ASSIGNED TASK » When scanning the data, count every line with "target" in it, and report only the resulting number.

SOURCE MATERIAL »
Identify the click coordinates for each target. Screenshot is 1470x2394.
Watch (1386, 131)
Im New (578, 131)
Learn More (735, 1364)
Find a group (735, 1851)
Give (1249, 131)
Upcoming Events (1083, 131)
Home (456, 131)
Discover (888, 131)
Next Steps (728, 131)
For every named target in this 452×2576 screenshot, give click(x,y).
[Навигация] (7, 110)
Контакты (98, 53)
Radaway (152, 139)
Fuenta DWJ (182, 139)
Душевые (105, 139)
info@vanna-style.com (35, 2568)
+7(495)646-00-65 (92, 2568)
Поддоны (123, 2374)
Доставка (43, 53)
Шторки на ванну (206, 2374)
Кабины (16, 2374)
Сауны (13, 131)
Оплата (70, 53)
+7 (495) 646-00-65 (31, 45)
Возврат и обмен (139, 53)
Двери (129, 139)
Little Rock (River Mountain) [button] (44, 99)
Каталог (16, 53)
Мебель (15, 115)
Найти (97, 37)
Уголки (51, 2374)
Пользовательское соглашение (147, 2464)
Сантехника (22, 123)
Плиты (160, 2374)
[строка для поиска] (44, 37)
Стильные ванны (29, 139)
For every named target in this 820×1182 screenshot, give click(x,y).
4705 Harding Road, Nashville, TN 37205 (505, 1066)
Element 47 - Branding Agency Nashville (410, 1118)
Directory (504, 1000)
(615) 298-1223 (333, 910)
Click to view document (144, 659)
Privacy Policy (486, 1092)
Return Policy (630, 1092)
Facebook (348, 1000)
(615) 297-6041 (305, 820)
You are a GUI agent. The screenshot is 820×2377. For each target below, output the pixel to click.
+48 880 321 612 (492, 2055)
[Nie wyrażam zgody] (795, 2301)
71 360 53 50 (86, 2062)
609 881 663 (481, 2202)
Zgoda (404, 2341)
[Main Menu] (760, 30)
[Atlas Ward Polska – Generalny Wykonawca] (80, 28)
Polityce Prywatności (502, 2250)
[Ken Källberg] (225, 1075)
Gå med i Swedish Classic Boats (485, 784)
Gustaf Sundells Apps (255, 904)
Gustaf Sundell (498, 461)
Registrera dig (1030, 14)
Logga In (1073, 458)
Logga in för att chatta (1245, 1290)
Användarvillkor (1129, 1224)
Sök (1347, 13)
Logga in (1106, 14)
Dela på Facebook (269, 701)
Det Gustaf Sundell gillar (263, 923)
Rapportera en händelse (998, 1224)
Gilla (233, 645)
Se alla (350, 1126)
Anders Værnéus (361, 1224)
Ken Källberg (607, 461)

RESPONSE BELOW » 4